**WHAT TO WORK ON:**
Lines from the top of the entries down to the line with "Collapse the Product" must be set down exactly as they stand, with both ends retained.

Saved entries
────────────────
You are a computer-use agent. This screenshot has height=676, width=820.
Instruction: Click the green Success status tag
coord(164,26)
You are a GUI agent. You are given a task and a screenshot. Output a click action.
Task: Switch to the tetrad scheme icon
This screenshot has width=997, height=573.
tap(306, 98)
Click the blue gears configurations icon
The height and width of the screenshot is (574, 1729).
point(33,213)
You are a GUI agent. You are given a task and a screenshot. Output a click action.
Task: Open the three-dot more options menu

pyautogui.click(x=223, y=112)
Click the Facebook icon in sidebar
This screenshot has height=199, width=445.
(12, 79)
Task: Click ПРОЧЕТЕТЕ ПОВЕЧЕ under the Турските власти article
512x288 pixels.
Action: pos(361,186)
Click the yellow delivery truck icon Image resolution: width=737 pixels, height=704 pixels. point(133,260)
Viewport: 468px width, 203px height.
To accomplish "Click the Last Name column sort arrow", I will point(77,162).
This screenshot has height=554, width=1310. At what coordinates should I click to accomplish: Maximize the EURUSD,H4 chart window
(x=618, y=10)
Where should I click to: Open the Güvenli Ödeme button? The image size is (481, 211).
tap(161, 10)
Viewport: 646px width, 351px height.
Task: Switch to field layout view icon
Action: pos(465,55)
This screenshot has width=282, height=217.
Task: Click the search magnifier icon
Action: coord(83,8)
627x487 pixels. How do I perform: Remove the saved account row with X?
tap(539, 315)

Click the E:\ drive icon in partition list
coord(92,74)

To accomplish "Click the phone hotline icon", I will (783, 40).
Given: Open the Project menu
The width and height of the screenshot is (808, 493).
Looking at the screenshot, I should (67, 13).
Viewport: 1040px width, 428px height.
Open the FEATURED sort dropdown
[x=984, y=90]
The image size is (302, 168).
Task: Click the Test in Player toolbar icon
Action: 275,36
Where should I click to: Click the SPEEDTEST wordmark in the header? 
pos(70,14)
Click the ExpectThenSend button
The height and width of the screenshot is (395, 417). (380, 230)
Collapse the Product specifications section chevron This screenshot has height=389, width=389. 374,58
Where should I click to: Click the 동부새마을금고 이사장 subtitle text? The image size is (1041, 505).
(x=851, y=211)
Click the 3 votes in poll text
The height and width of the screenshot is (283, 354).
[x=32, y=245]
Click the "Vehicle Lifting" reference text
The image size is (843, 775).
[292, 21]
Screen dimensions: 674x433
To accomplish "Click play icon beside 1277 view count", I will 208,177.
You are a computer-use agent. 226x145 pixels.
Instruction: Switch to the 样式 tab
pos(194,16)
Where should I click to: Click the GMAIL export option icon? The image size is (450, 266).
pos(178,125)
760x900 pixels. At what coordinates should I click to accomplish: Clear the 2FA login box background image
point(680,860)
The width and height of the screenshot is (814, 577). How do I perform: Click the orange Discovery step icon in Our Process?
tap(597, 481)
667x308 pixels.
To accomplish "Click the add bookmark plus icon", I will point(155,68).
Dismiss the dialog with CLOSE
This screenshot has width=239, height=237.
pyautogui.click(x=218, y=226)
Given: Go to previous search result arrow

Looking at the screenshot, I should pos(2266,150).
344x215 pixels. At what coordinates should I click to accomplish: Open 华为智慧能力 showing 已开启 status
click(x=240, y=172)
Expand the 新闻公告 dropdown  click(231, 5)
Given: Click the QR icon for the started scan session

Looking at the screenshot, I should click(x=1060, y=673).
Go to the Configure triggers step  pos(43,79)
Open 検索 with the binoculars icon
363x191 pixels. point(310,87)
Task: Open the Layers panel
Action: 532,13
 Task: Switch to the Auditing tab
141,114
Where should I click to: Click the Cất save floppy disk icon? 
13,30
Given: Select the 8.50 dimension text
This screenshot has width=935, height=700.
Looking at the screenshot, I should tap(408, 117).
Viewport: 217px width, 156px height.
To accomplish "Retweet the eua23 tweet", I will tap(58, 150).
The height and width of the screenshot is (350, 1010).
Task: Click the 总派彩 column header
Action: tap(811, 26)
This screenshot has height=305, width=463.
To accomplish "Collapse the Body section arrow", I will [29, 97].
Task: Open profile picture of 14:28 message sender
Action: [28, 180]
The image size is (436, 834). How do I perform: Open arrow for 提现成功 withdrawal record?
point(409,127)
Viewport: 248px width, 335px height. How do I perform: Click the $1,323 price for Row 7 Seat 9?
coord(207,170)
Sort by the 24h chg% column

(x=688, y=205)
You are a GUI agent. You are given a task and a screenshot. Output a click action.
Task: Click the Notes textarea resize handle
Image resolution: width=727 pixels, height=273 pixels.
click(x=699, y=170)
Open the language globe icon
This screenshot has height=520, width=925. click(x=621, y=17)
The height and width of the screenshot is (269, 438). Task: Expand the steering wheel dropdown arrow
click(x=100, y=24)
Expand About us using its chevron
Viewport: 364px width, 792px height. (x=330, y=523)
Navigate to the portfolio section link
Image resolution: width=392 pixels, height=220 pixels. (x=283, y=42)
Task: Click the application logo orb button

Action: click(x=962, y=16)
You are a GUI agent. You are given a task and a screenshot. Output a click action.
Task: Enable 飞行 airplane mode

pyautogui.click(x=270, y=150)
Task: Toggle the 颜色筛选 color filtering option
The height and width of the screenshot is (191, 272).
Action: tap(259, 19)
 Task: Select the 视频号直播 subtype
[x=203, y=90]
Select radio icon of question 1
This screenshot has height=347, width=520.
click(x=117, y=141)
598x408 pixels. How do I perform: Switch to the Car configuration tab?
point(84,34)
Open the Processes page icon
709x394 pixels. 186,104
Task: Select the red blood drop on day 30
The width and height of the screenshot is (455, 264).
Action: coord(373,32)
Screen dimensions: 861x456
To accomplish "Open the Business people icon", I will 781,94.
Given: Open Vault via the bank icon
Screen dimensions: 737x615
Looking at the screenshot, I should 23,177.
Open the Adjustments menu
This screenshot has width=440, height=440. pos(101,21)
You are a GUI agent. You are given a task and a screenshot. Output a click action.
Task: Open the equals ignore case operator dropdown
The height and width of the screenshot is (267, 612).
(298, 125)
────────────────
**TASK SOLUTION:**
You are a computer-use agent. This screenshot has height=676, width=820.
Instruction: Click the green Success status tag
coord(164,26)
You are a GUI agent. You are given a task and a screenshot. Output a click action.
Task: Switch to the tetrad scheme icon
This screenshot has width=997, height=573.
tap(306, 98)
Click the blue gears configurations icon
The height and width of the screenshot is (574, 1729).
point(33,213)
You are a GUI agent. You are given a task and a screenshot. Output a click action.
Task: Open the three-dot more options menu

pyautogui.click(x=223, y=112)
Click the Facebook icon in sidebar
This screenshot has height=199, width=445.
(12, 79)
Task: Click ПРОЧЕТЕТЕ ПОВЕЧЕ under the Турските власти article
512x288 pixels.
Action: pos(361,186)
Click the yellow delivery truck icon Image resolution: width=737 pixels, height=704 pixels. point(133,260)
Viewport: 468px width, 203px height.
To accomplish "Click the Last Name column sort arrow", I will point(77,162).
This screenshot has height=554, width=1310. At what coordinates should I click to accomplish: Maximize the EURUSD,H4 chart window
(x=618, y=10)
Where should I click to: Open the Güvenli Ödeme button? The image size is (481, 211).
tap(161, 10)
Viewport: 646px width, 351px height.
Task: Switch to field layout view icon
Action: pos(465,55)
This screenshot has width=282, height=217.
Task: Click the search magnifier icon
Action: coord(83,8)
627x487 pixels. How do I perform: Remove the saved account row with X?
tap(539, 315)

Click the E:\ drive icon in partition list
coord(92,74)

To accomplish "Click the phone hotline icon", I will (783, 40).
Given: Open the Project menu
The width and height of the screenshot is (808, 493).
Looking at the screenshot, I should (67, 13).
Viewport: 1040px width, 428px height.
Open the FEATURED sort dropdown
[x=984, y=90]
The image size is (302, 168).
Task: Click the Test in Player toolbar icon
Action: 275,36
Where should I click to: Click the SPEEDTEST wordmark in the header? 
pos(70,14)
Click the ExpectThenSend button
The height and width of the screenshot is (395, 417). (380, 230)
Collapse the Product specifications section chevron This screenshot has height=389, width=389. 374,58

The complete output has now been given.